In the last month I’ve returned to teaching spin and
returned to showing my face in the gym... I no longer pull the big weights out
and do a 1 and half hour set before the
class, I go to stretch out my back and neck so that it doesn’t give way or
twist during the class. If I’m 100% honest, I’m embarrassed. I’m embarrassed
that I no longer live up to the expectation others and myself have on me… but
in everything there is a lesson to be learnt.
You see while I love to be fit, I hadn’t quite realised just how much my
identity had got stuck in it, I’ve had time
to think and question all of this and as I look back I can see that somewhere along
the line, I stopped being sporty and started becoming a slave. A slave to the ‘fitness industry’. By that, I
don’t’ mean I now hate gyms and all fitness – NOT AT ALL! I love being fit and
healthy and look forward to the day where I am back up to scratch again. But my challenge is – Is the fitness industry
really about fitness? When you’re not
eating meals just so you can lose weight, when you’re happy to be iron
deficient, vitamin deficient and malnourished just to stay at 60kgs, when you
can smoke just to keep your weight down or reject friends meal invitations for
fear of what unhealthy meals they’ll cook, you can be assured of one thing –
you are not longer trying to be healthy, you are trying to be skinny and at a
push trying to be loved. I know personal
trainers who recommend tablets for weight loss, friends who train 3 hours a day
just so they can go out at the weekend to fit into that dress, and people so obsessed
by magic formulas and weight loss shakes that they spend more on it each month
than their mortgage! I know people who on the outside we would kill to have
their figure, but on the inside those lives I wouldn’t trade with for one
single minute.
As I look in the mirror each day and struggle to accept my
new self, the one that’s curvier and the one that’s not as gym obsessed. I
challenge myself to look past the exterior and look into the heart. Through all of this, I have learnt to love
who I am more, not what I look like. In turn I have learnt to love others
more.
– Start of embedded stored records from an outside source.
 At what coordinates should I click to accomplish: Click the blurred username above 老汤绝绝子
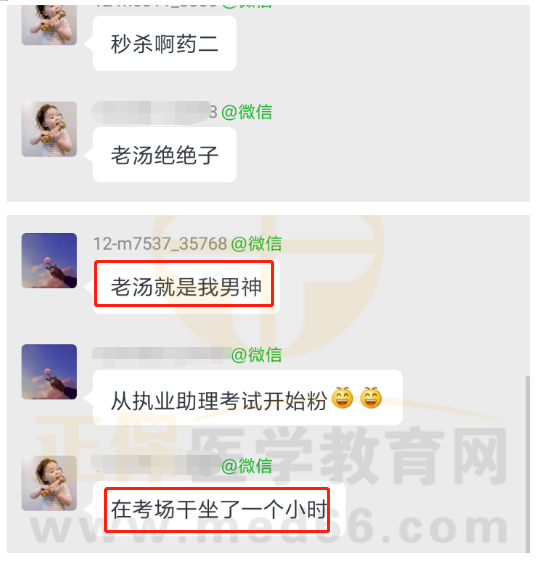point(154,112)
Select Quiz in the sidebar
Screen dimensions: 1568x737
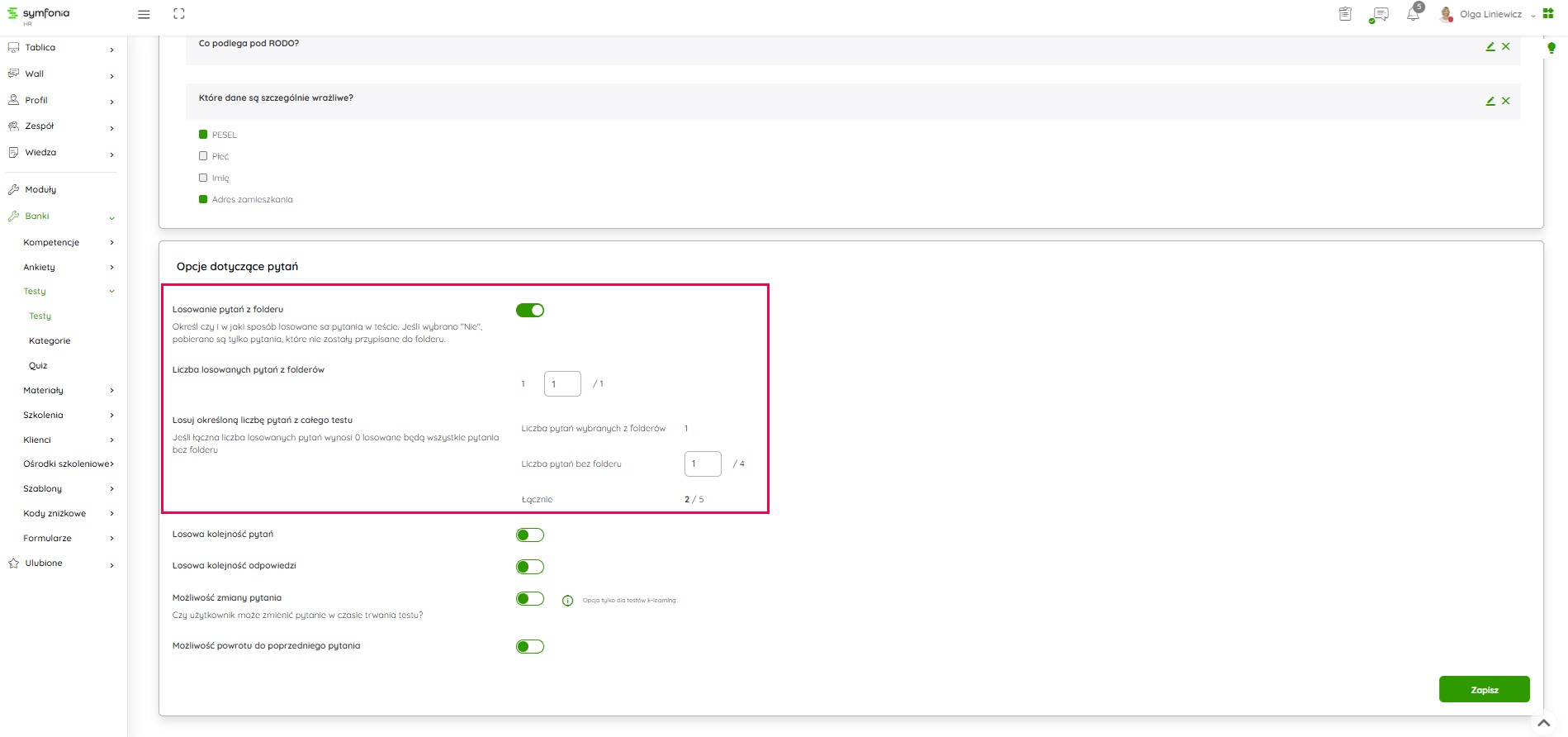click(x=38, y=365)
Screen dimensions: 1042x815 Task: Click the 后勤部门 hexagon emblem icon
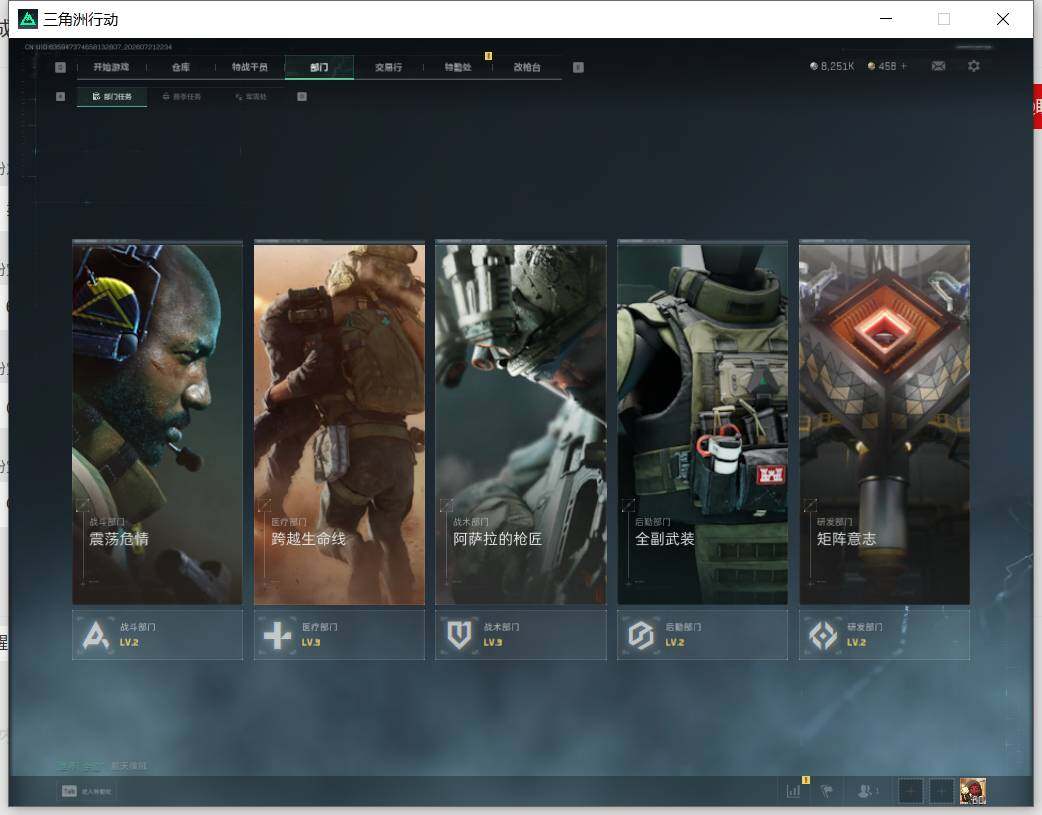(641, 636)
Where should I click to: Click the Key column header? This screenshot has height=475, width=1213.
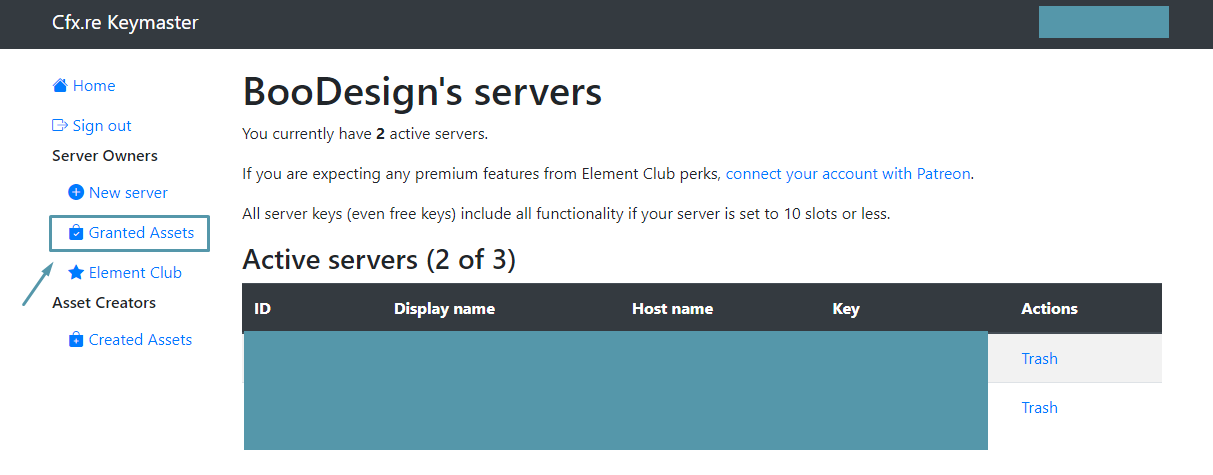845,308
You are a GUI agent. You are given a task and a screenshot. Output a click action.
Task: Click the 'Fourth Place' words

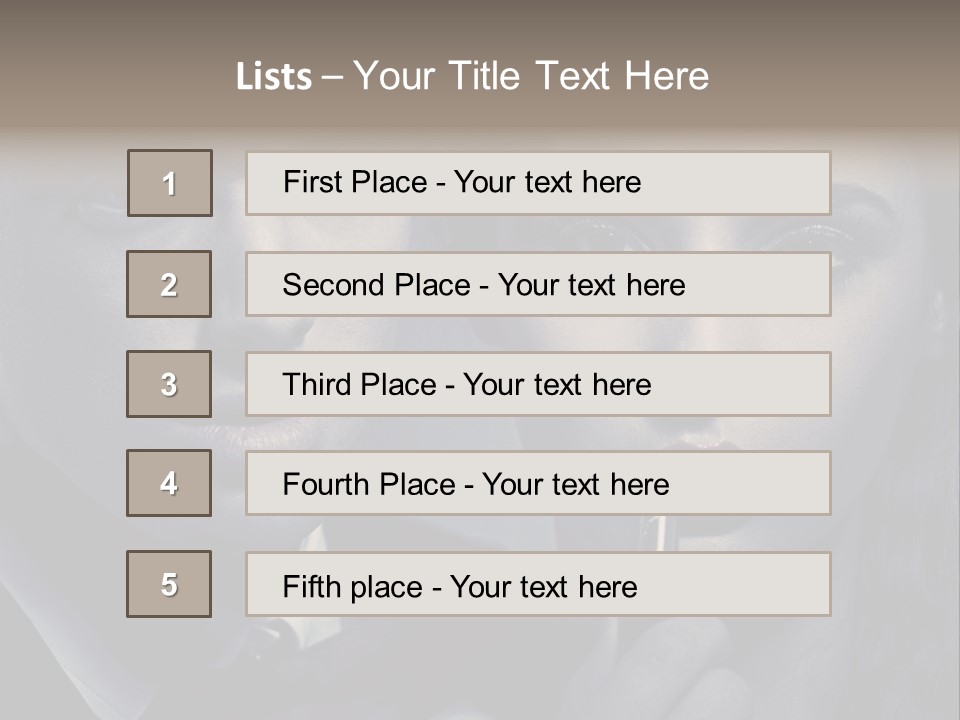pos(369,485)
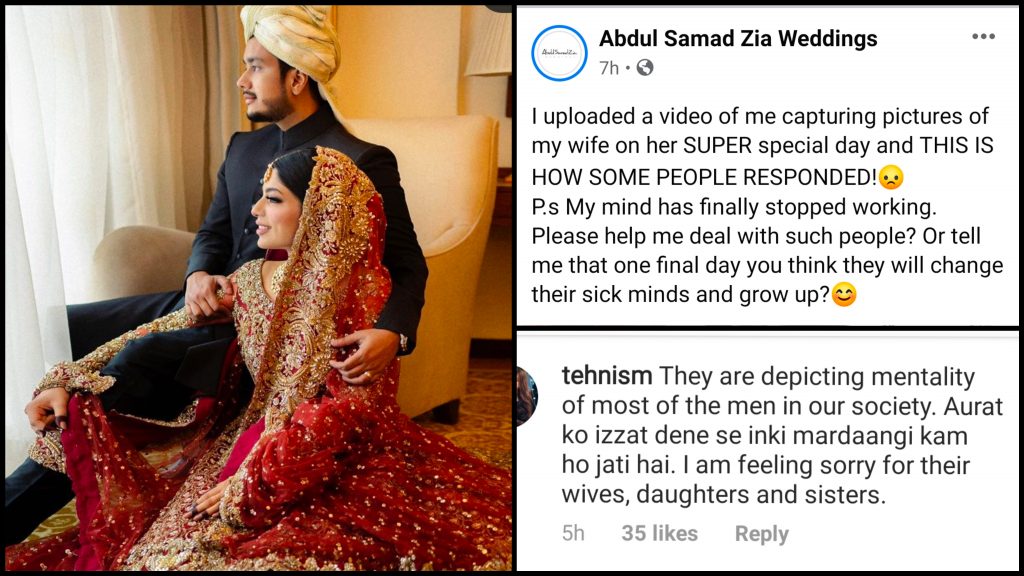Click the post text about SUPER special day

pos(767,205)
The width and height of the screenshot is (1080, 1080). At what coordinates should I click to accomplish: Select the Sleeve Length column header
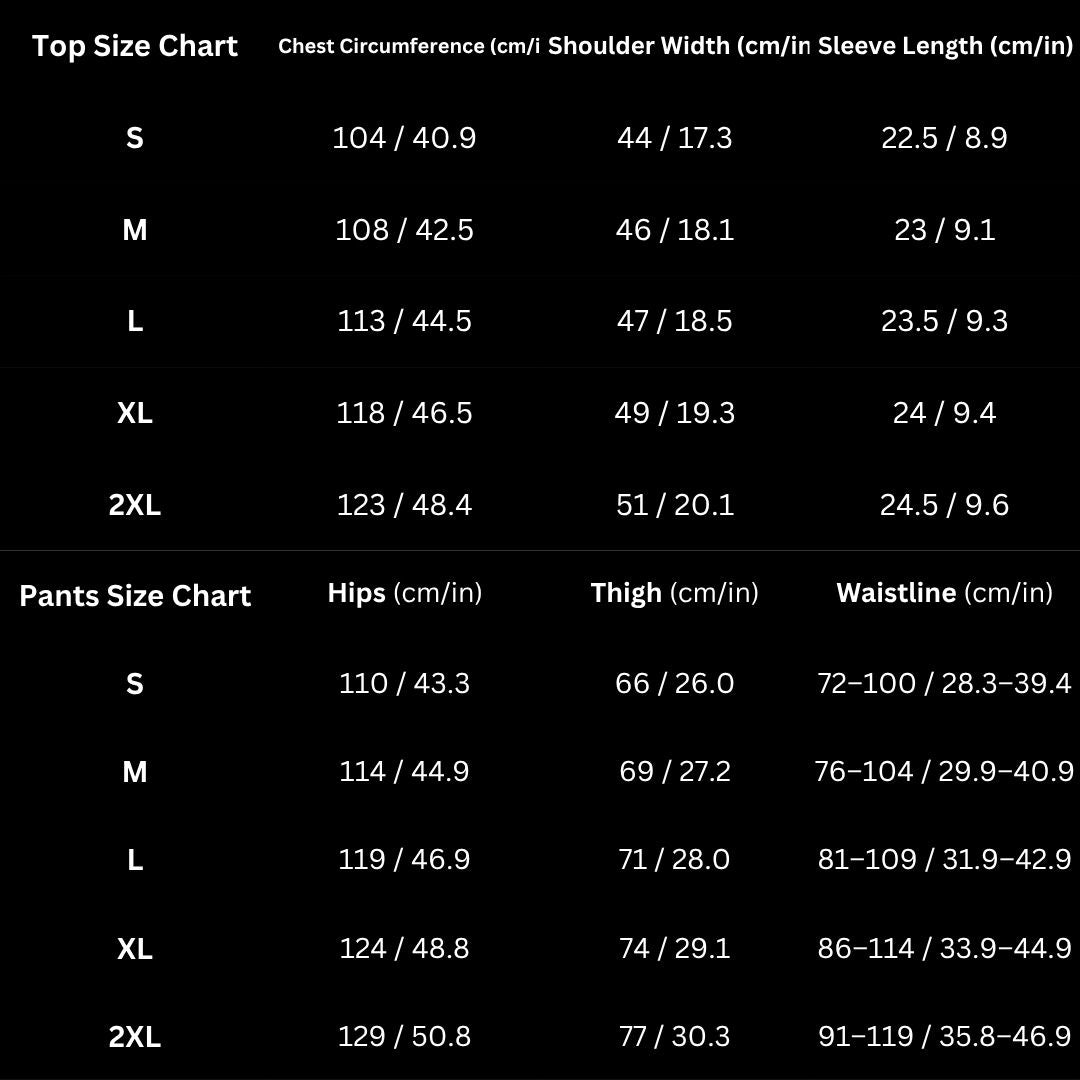(x=945, y=46)
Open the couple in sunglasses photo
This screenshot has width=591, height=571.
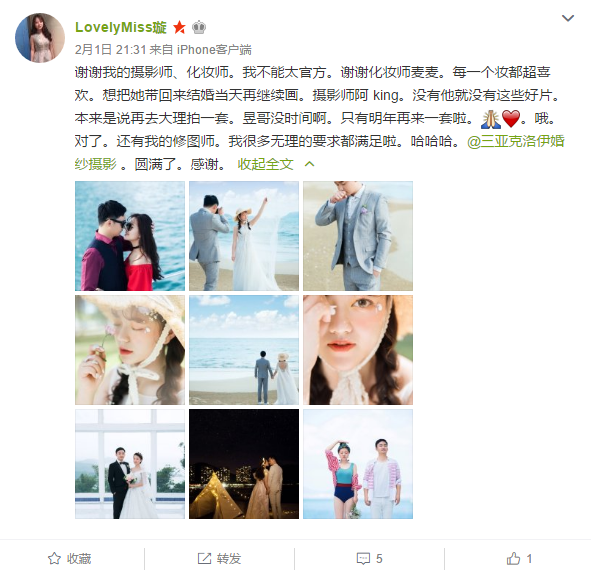coord(130,236)
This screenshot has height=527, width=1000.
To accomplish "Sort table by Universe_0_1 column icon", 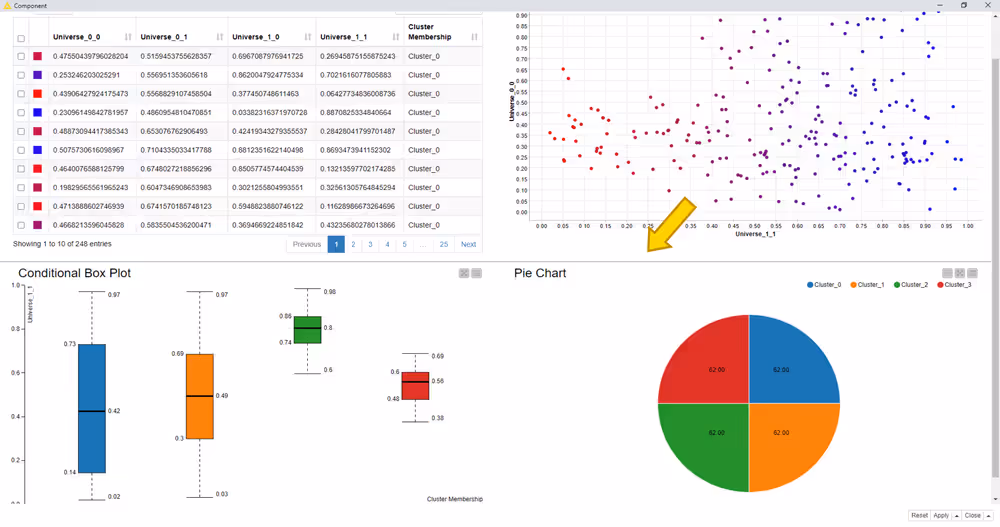I will pos(220,37).
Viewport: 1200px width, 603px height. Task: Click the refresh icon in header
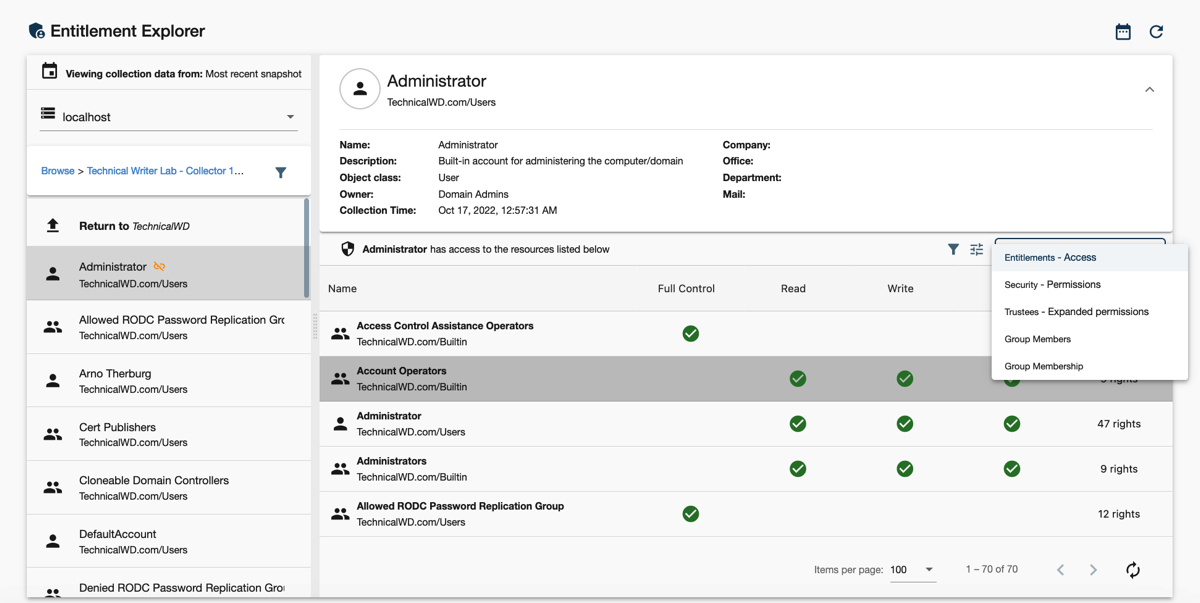coord(1156,32)
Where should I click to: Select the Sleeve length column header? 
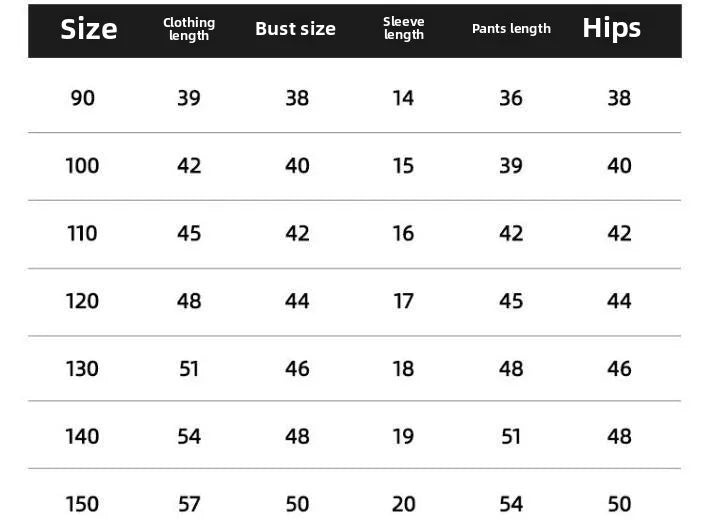(x=404, y=29)
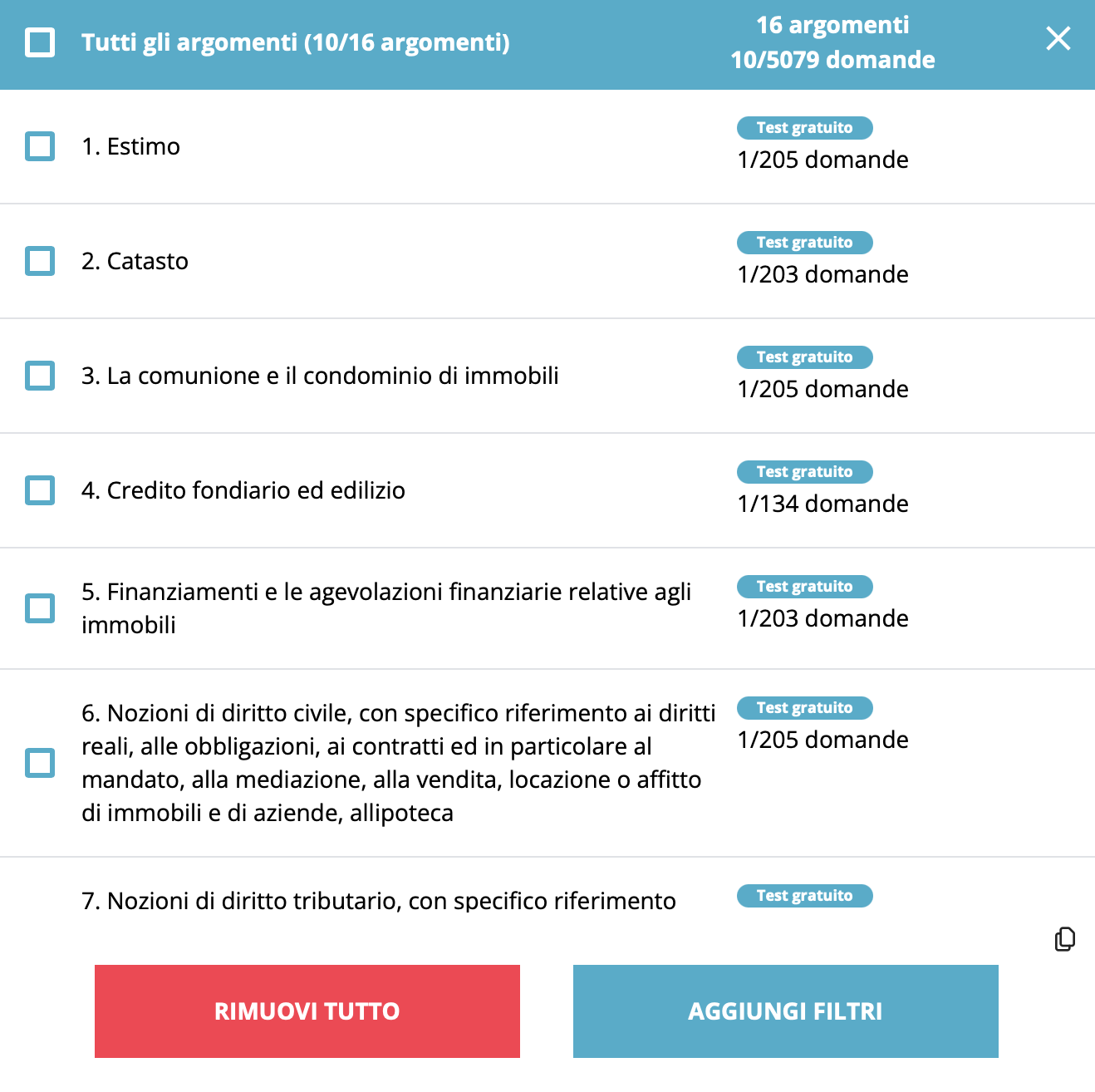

If I have a cracking set of legs
but use them to walk past the homeless person on the street what benefit is
that? If I have strong arms but don’t
use them to embrace my family and friends then what’s the point? When what I
look like, takes over who I am and how I treat my neighbour, one thing’s for sure.
My life is out of balance and I am definitely not healthy.
Lesson: I am loved,
for who I am. The striving can stop, the
mission is already accomplished – I am already 100% of the person God wants me
to be right now.
Regardless of what the future holds; triathlons and trifle, spin
or sausage rolls, weight lifting of weight gaining, I know that I have the most
important part of my health in check – My heart.